Director & Conductor: Peter Phillips
Josquin Desprez: Praeter rerum seriem
Cipriano de Rore: Missa Praeter rerum seriem
Michael Nyman: Two Sonnets for Sor Juana Inés de la Cruz
Procura des mentir
En la muerte de la marquesa de Mancera
John Sheppard: Jesu salvator seculi
John Sheppard: Our Father
Thomas Tallis: If ye love me
Thomas Tallis: Hear the voice and prayer
Thomas Tallis: Salve intemerata
1973 was obviously a fertile year on the music scene, and in many different ways too, as both the Kronos Quartet, which celebrated its 40th anniversary at Carnegie Hall last week, and The Tallis Scholars, who are celebrating their 40th anniversary all season long, including last night at the Church of St. Mary the Virgin, were created. Not to mention that Pink Floyd's landmark album The Dark Side of the Moon was released that year as well, but I (slightly) digress.

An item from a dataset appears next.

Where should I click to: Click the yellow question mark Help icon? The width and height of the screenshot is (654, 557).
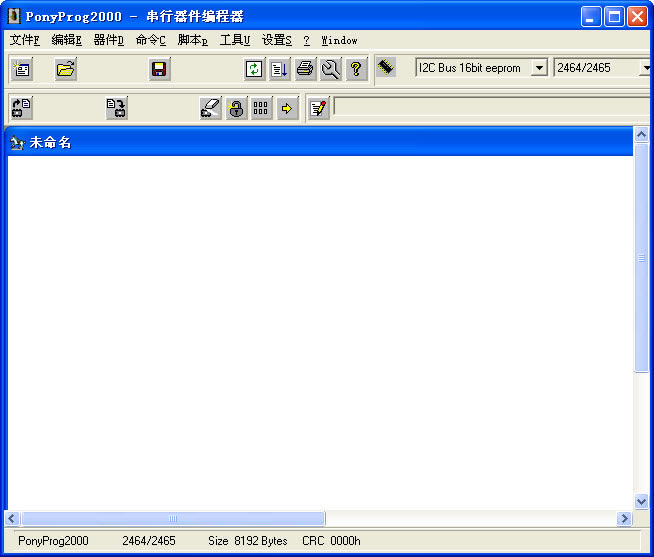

It takes a lot to bring me anywhere close to Times Square on a Saturday night (or any other time, for that matter), but the prospect of hearing some of the biggest hits of Renaissance choral music - and a Miller Theatre-commissioned world première - by internationally acclaimed masters of the genre quickly sealed the deal. It was also coincidentally the 25th anniversary of Miller Theatre at Columbia University, whose laudable mission is to promote new music in New York City by any means possible.
The historic Episcopal Anglo-Catholic church (Whatever that means) looked dwarfed and kind of out of place among the surrounding high buildings, hopping bars, unavoidable chain stores and incidental street works. However, once inside the discreetly gothic space, which boasts features such as eye-popping incense thuribles hanging from the star-adorned, cobalt blue ceiling, it was easy to forget the area's grating hustle and bustle and just focus on the higher purpose of live music.
We started our journey logically with medieval superstar composer Josquin Desprez and his popular Christmas motet "Praeter rerum seriem", whose endlessly complex structure was brilliantly brought out by the remarkably detailed singing of the ensemble. The various vocal effects, including distortions and reverberations, were beautifully rendered and helped emphasize the mystery of the virgin birth.
Taking inspiration from that same motet, the other major Franco-Flemish composer of those days, Cipriano de Rore, developed it into his mesmerizing "Mass praeter rerum seriem". While it can be convincingly argued that the basics were already there in Josquin's motet, and therefore de Rore did not do much but play around with them, his knack for reinvention resulted in something seemingly new, refreshingly different and immediately appealing. the Agnus Dei, in particular, somberly concluded the piece on a immaculately pure and far-reaching note.
Associating German baroque composer Johann Sebastian Bach with Mexican baroque poet Sor Juana Inés de la Cruz may not spontaneously spring to the minds of a lot of composers, but that's what Michael Nyman ended up doing upon the suggestion of his friend, the Mexican artist Lorena Camarena Osorno. Tweaking some of Bach's preludes to adapt them to Sor Juana's sonnets while taking advantage of the sing-songy quality of the Spanish language, Nyman created two downright attractive works that The Tallis Scholars made brightly shine.
Back to the Middle Ages and the solemnity of the Latin language, but in the context of the English Reformation this time, we moved on to two works by John Sheppard. "Jesu salvator seculi" and "Our father" distinguished themselves by their fundamental minimalism, subtle colors and spiritual dimensions.
A concert of Renaissance music naturally cannot be completed without Thomas Tallis, who enjoyed a long and productive career in 16th century England and is still considered one of the country's most prominent composers. And for sure, the two unfussy nuggets that are "If ye love me" and "Hear the voice and prayer" were absolutely lovely in their straightforward simplicity.
We could not hope for a more fitting program conclusion than his earlier votive antiphon "Salve intemerata". Written when Tallis was in his twenties, this motet to the Virgin Mary is a substantial and magnificent treat in terms of technical bravura and musical pleasure, incidentally representing the end of the genre in all its splendor. Blessed with an intricate, perfectly thought-out architecture that includes endlessly long lines and a challengingly wide vocal range, "Salve intemerata" remains one of the pinnacles of medieval English music. In the hands of a choir and a conductor firmly dedicated to Renaissance polyphony, it received the flawlessly grand performance it so deserves.
The sold-out audience refusing to leave, the artists came back for a harmoniously soothing, high flying "Blue Bird" by Irish composer Sir Charles Villiers Stanford, one last moment of pure musical bliss before heading back to the outside world and its cold, crowded and loud reality.